■ **EXERCISE DIRECTIONS**
Repeat the part of the material that opens with the line containing "You are a computer-use agent. The" and closes with the line containing "The image size is (1000, 500).", replacing "Copy" with "Paste" and leaving everything else unchanged.

■ **DATA LINES**
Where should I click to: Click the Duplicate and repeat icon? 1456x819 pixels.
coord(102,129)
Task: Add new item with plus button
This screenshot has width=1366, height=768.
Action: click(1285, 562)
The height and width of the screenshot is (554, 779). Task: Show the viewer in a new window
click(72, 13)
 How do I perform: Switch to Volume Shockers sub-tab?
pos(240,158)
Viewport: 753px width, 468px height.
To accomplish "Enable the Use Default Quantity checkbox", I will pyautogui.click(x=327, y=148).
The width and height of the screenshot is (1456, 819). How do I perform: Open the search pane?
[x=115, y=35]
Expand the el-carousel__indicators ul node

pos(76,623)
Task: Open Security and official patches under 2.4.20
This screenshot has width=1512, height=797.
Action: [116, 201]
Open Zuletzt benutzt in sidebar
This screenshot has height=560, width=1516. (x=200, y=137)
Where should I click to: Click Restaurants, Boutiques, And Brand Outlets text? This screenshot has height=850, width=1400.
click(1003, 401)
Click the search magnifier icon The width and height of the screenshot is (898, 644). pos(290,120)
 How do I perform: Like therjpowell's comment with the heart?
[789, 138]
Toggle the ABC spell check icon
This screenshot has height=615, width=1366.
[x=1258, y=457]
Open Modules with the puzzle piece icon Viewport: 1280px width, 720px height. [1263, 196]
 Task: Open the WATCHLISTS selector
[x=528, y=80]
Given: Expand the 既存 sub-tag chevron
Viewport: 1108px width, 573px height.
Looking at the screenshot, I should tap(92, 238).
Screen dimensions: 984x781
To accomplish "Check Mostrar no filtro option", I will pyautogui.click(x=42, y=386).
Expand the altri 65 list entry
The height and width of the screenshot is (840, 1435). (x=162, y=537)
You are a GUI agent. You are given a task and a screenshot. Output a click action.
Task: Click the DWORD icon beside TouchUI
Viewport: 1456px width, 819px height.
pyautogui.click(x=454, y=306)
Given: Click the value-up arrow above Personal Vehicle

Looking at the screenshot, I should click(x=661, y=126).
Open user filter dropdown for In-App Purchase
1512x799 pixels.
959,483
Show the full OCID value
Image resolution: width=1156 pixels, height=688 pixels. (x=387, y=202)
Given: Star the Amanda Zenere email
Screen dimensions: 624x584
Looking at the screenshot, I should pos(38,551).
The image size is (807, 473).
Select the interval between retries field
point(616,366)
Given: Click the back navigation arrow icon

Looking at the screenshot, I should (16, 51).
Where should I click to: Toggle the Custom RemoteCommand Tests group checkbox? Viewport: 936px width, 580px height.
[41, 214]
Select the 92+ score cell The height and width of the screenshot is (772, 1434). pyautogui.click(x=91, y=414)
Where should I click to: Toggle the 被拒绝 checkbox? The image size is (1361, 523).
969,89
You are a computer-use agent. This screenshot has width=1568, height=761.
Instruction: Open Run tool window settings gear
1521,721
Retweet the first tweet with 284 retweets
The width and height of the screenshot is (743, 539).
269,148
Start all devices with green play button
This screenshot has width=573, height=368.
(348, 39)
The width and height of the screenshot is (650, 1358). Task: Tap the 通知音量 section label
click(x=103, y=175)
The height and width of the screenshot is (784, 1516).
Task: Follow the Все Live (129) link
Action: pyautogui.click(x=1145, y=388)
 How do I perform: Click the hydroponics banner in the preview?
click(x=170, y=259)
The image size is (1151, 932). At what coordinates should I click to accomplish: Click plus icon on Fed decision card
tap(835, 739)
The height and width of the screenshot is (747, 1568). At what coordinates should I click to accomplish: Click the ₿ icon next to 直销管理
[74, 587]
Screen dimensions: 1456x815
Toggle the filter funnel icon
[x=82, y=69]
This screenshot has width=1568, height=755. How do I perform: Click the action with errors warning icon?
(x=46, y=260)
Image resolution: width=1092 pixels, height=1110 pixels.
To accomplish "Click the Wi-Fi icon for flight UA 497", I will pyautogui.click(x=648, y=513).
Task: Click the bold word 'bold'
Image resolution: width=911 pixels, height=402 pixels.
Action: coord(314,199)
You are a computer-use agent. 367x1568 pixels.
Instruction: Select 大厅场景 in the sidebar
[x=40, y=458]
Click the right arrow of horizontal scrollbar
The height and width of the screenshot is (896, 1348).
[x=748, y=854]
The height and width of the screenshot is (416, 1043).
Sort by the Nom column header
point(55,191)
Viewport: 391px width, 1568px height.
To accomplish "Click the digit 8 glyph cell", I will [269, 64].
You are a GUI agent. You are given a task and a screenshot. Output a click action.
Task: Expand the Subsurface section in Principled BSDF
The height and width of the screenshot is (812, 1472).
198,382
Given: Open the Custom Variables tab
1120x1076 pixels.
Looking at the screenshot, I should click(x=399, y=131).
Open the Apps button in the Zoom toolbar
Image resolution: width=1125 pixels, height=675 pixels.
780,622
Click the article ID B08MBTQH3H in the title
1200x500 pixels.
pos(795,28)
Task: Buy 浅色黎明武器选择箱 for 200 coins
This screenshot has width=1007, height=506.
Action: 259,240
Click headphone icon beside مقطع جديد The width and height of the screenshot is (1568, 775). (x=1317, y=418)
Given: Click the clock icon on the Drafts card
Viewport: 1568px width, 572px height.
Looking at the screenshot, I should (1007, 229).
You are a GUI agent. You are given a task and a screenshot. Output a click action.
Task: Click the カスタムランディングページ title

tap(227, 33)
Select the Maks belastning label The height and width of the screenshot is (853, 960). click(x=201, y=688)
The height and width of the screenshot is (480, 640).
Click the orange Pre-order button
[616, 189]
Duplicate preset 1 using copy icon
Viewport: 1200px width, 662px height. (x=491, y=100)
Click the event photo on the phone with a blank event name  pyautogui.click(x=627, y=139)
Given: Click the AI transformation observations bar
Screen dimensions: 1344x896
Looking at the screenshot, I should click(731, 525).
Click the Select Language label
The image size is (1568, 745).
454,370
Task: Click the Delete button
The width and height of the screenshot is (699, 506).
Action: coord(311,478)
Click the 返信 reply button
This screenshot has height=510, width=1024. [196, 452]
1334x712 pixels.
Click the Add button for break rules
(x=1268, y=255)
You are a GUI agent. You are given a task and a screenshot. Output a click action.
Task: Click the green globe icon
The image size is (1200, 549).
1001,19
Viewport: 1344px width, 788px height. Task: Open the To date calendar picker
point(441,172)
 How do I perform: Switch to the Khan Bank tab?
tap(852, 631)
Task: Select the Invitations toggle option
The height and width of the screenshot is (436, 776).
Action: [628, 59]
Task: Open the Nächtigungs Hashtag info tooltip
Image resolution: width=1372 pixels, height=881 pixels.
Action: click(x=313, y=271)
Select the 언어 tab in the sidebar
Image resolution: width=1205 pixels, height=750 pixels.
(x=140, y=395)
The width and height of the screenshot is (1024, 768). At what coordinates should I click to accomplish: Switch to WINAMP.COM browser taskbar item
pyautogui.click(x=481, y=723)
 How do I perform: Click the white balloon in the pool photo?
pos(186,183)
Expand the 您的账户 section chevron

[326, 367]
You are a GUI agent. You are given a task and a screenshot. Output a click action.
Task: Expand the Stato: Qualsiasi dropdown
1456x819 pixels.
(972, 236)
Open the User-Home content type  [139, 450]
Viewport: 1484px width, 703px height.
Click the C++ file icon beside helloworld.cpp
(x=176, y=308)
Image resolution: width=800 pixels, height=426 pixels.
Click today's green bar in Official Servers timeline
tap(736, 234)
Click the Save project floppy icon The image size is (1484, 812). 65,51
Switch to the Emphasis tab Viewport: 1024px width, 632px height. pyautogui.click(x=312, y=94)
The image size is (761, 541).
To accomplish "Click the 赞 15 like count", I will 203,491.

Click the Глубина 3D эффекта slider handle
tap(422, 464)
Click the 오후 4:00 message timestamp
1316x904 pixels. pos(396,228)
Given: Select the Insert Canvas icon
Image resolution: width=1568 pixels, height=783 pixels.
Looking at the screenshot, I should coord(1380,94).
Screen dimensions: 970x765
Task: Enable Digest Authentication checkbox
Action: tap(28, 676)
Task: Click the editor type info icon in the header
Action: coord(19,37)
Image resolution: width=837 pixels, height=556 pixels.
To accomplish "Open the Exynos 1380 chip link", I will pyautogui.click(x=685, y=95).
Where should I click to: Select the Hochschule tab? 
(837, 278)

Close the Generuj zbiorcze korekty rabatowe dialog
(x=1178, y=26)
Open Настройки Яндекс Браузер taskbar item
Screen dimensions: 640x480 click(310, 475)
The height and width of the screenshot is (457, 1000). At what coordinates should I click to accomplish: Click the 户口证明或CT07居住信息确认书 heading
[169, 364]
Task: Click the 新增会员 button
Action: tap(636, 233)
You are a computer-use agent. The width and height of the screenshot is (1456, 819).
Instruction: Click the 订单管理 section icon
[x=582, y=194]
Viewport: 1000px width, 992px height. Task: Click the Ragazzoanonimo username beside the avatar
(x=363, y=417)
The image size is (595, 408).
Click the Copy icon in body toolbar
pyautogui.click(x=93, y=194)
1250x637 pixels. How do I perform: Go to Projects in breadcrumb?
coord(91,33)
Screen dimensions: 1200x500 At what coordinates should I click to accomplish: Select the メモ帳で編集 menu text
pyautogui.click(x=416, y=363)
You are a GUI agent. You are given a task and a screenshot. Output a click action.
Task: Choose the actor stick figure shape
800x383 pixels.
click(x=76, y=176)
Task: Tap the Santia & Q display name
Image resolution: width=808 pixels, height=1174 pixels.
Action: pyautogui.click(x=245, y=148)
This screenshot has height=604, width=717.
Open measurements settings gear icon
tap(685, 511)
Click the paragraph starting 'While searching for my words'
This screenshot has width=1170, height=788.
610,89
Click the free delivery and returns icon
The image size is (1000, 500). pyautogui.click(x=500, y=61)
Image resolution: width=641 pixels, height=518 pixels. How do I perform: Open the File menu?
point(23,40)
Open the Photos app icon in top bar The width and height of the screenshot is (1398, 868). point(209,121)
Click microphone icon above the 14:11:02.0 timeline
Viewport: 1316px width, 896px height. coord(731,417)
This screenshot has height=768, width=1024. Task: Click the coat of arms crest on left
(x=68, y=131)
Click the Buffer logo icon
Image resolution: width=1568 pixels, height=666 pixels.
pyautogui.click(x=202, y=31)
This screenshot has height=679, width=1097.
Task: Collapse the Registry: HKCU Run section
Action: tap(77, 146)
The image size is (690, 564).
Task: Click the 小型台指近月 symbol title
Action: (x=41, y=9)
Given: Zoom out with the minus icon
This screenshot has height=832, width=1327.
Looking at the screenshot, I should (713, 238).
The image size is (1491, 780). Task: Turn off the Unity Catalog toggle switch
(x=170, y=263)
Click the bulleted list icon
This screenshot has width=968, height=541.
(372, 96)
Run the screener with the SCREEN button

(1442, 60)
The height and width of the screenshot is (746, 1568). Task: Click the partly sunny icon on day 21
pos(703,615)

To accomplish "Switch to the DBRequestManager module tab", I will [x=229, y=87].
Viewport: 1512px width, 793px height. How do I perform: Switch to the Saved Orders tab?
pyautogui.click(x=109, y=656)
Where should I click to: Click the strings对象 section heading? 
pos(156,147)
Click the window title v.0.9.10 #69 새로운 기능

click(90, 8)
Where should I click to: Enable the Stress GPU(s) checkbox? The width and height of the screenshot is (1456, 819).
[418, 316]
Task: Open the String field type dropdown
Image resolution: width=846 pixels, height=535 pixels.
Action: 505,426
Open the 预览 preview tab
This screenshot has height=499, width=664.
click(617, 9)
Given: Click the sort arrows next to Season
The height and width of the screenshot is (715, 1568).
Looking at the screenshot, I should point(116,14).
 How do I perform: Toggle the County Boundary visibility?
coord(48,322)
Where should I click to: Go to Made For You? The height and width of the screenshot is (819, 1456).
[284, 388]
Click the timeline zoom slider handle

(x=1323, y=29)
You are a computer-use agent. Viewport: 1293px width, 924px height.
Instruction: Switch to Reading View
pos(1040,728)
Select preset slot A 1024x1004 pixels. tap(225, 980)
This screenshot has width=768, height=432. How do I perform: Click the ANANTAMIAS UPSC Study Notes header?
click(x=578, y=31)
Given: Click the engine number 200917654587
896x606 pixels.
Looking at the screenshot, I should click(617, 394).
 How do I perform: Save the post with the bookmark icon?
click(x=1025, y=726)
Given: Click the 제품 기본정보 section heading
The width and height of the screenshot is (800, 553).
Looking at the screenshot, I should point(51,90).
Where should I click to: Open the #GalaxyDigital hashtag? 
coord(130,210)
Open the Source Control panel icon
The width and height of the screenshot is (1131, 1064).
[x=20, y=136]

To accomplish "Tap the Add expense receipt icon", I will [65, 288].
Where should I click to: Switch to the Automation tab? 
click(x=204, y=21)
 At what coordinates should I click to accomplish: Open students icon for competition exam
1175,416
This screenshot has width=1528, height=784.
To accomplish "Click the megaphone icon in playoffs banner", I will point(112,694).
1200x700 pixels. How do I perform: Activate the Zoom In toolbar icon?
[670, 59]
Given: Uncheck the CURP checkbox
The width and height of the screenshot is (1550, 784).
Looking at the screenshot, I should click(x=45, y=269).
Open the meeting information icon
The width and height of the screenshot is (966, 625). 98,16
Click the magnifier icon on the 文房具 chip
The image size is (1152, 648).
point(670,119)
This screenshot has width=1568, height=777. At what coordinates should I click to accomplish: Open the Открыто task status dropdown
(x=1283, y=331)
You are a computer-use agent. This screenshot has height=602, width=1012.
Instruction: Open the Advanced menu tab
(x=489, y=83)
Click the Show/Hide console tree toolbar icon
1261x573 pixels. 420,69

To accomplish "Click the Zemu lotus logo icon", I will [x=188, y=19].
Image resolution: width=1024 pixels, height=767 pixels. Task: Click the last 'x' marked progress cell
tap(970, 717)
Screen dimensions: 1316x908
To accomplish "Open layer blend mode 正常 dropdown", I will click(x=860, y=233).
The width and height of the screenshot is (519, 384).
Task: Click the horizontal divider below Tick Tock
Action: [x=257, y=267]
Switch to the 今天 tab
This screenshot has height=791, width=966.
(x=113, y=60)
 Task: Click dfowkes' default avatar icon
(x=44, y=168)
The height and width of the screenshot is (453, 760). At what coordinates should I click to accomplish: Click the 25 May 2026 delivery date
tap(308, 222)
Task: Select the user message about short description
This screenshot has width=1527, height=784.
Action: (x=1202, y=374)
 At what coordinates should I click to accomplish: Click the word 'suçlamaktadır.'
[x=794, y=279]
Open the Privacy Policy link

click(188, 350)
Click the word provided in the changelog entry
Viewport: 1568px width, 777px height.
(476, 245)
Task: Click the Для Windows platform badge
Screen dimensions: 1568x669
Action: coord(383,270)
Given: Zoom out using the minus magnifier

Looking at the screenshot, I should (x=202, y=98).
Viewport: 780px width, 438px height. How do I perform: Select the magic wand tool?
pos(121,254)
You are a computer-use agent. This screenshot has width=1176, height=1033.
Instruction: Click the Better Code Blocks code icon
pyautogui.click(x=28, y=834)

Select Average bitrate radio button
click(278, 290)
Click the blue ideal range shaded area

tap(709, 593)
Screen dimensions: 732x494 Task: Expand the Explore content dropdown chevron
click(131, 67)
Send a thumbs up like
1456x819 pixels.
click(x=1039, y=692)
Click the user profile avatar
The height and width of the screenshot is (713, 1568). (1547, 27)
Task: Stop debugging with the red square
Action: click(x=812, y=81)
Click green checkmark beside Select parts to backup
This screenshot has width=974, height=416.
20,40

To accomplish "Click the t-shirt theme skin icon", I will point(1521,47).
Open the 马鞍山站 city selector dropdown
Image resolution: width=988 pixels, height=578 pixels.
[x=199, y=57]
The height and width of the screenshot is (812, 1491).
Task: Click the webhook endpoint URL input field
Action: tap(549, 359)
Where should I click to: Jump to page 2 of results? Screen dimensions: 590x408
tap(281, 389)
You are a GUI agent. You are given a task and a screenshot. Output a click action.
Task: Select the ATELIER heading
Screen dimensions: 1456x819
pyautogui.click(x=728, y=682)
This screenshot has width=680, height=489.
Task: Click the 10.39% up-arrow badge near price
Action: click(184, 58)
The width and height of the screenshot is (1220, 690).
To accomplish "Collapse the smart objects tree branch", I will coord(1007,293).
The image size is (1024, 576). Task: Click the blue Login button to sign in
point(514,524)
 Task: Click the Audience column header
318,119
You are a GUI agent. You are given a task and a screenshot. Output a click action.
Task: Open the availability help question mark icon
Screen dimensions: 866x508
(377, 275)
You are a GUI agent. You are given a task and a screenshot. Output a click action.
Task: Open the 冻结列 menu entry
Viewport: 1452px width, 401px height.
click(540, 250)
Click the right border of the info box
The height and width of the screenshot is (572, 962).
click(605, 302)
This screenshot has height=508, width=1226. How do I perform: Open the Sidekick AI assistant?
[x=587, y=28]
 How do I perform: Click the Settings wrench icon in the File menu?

■ **SOLUTION BELOW**
You are a computer-use agent. The width and height of the screenshot is (1456, 819).
Instruction: Click the 订单管理 section icon
[x=582, y=194]
Viewport: 1000px width, 992px height. Task: Click the Ragazzoanonimo username beside the avatar
(x=363, y=417)
The image size is (595, 408).
Click the Paste icon in body toolbar
pyautogui.click(x=93, y=194)
1250x637 pixels. How do I perform: Go to Projects in breadcrumb?
coord(91,33)
Screen dimensions: 1200x500 At what coordinates should I click to accomplish: Select the メモ帳で編集 menu text
pyautogui.click(x=416, y=363)
You are a GUI agent. You are given a task and a screenshot. Output a click action.
Task: Choose the actor stick figure shape
800x383 pixels.
click(x=76, y=176)
Task: Tap the Santia & Q display name
Image resolution: width=808 pixels, height=1174 pixels.
Action: pyautogui.click(x=245, y=148)
This screenshot has height=604, width=717.
Open measurements settings gear icon
tap(685, 511)
Click the paragraph starting 'While searching for my words'
This screenshot has width=1170, height=788.
610,89
Click the free delivery and returns icon
The image size is (1000, 500). pyautogui.click(x=500, y=61)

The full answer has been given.